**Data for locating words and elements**
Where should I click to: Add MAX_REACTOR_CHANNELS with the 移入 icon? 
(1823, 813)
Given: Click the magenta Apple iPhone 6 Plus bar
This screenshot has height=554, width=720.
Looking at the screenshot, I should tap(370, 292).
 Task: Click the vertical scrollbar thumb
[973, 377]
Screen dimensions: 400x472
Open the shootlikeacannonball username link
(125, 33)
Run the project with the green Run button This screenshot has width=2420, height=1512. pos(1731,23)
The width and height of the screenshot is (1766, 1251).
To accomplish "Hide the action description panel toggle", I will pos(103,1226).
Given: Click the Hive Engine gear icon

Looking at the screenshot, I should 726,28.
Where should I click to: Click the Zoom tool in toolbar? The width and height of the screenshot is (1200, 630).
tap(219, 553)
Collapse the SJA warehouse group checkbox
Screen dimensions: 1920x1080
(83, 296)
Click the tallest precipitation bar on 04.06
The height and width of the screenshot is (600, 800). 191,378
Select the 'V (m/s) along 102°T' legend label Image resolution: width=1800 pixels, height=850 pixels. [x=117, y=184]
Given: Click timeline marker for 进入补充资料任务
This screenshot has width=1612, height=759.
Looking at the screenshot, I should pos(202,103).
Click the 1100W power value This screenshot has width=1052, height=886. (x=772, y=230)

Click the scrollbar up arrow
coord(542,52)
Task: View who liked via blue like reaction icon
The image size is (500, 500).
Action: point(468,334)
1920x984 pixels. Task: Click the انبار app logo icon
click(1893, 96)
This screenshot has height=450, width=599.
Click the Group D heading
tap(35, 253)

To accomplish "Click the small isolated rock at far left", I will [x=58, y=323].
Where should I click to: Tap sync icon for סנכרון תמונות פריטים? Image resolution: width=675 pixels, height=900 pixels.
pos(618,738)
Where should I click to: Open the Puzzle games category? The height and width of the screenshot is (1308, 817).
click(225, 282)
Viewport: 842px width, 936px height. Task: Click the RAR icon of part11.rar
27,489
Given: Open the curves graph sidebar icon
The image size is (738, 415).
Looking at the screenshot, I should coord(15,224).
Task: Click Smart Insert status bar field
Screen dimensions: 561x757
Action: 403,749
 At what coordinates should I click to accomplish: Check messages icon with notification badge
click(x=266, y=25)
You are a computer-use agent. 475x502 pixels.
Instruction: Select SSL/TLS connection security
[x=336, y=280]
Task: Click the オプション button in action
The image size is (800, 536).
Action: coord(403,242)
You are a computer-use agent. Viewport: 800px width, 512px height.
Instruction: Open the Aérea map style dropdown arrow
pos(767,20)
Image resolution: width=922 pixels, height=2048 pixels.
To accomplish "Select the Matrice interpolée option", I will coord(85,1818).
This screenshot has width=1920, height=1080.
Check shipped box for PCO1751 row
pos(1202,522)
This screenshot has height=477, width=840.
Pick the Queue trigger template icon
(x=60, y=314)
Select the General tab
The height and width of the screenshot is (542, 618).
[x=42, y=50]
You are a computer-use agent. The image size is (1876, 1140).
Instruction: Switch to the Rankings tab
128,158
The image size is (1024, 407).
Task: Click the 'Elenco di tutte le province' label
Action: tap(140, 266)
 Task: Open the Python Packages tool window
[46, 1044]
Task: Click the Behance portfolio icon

**EXERCISE DETAILS**
Reproduce the listing above with every "Where should I click to:" replaced by "Where do I click to:", leaving the rest unchanged.

**OUTPUT OF THE EXERCISE**
Where do I click to: Add MAX_REACTOR_CHANNELS with the 移入 icon? 
(1823, 813)
Given: Click the magenta Apple iPhone 6 Plus bar
This screenshot has height=554, width=720.
Looking at the screenshot, I should tap(370, 292).
 Task: Click the vertical scrollbar thumb
[973, 377]
Screen dimensions: 400x472
Open the shootlikeacannonball username link
(125, 33)
Run the project with the green Run button This screenshot has width=2420, height=1512. pos(1731,23)
The width and height of the screenshot is (1766, 1251).
To accomplish "Hide the action description panel toggle", I will pos(103,1226).
Given: Click the Hive Engine gear icon

Looking at the screenshot, I should 726,28.
Where do I click to: Click the Zoom tool in toolbar? The width and height of the screenshot is (1200, 630).
tap(219, 553)
Collapse the SJA warehouse group checkbox
Screen dimensions: 1920x1080
(83, 296)
Click the tallest precipitation bar on 04.06
The height and width of the screenshot is (600, 800). 191,378
Select the 'V (m/s) along 102°T' legend label Image resolution: width=1800 pixels, height=850 pixels. [x=117, y=184]
Given: Click timeline marker for 进入补充资料任务
This screenshot has width=1612, height=759.
Looking at the screenshot, I should pos(202,103).
Click the 1100W power value This screenshot has width=1052, height=886. (x=772, y=230)

Click the scrollbar up arrow
coord(542,52)
Task: View who liked via blue like reaction icon
The image size is (500, 500).
Action: point(468,334)
1920x984 pixels. Task: Click the انبار app logo icon
click(1893, 96)
This screenshot has height=450, width=599.
Click the Group D heading
tap(35, 253)

To accomplish "Click the small isolated rock at far left", I will [x=58, y=323].
Where do I click to: Tap sync icon for סנכרון תמונות פריטים? Image resolution: width=675 pixels, height=900 pixels.
pos(618,738)
Where do I click to: Open the Puzzle games category? The height and width of the screenshot is (1308, 817).
click(225, 282)
Viewport: 842px width, 936px height. Task: Click the RAR icon of part11.rar
27,489
Given: Open the curves graph sidebar icon
The image size is (738, 415).
Looking at the screenshot, I should coord(15,224).
Task: Click Smart Insert status bar field
Screen dimensions: 561x757
Action: 403,749
 At what coordinates should I click to accomplish: Check messages icon with notification badge
click(x=266, y=25)
You are a computer-use agent. 475x502 pixels.
Instruction: Select SSL/TLS connection security
[x=336, y=280]
Task: Click the オプション button in action
The image size is (800, 536).
Action: coord(403,242)
You are a computer-use agent. Viewport: 800px width, 512px height.
Instruction: Open the Aérea map style dropdown arrow
pos(767,20)
Image resolution: width=922 pixels, height=2048 pixels.
To accomplish "Select the Matrice interpolée option", I will coord(85,1818).
This screenshot has width=1920, height=1080.
Check shipped box for PCO1751 row
pos(1202,522)
This screenshot has height=477, width=840.
Pick the Queue trigger template icon
(x=60, y=314)
Select the General tab
The height and width of the screenshot is (542, 618).
[x=42, y=50]
You are a computer-use agent. The image size is (1876, 1140).
Instruction: Switch to the Rankings tab
128,158
The image size is (1024, 407).
Task: Click the 'Elenco di tutte le province' label
Action: tap(140, 266)
 Task: Open the Python Packages tool window
[46, 1044]
Task: Click the Behance portfolio icon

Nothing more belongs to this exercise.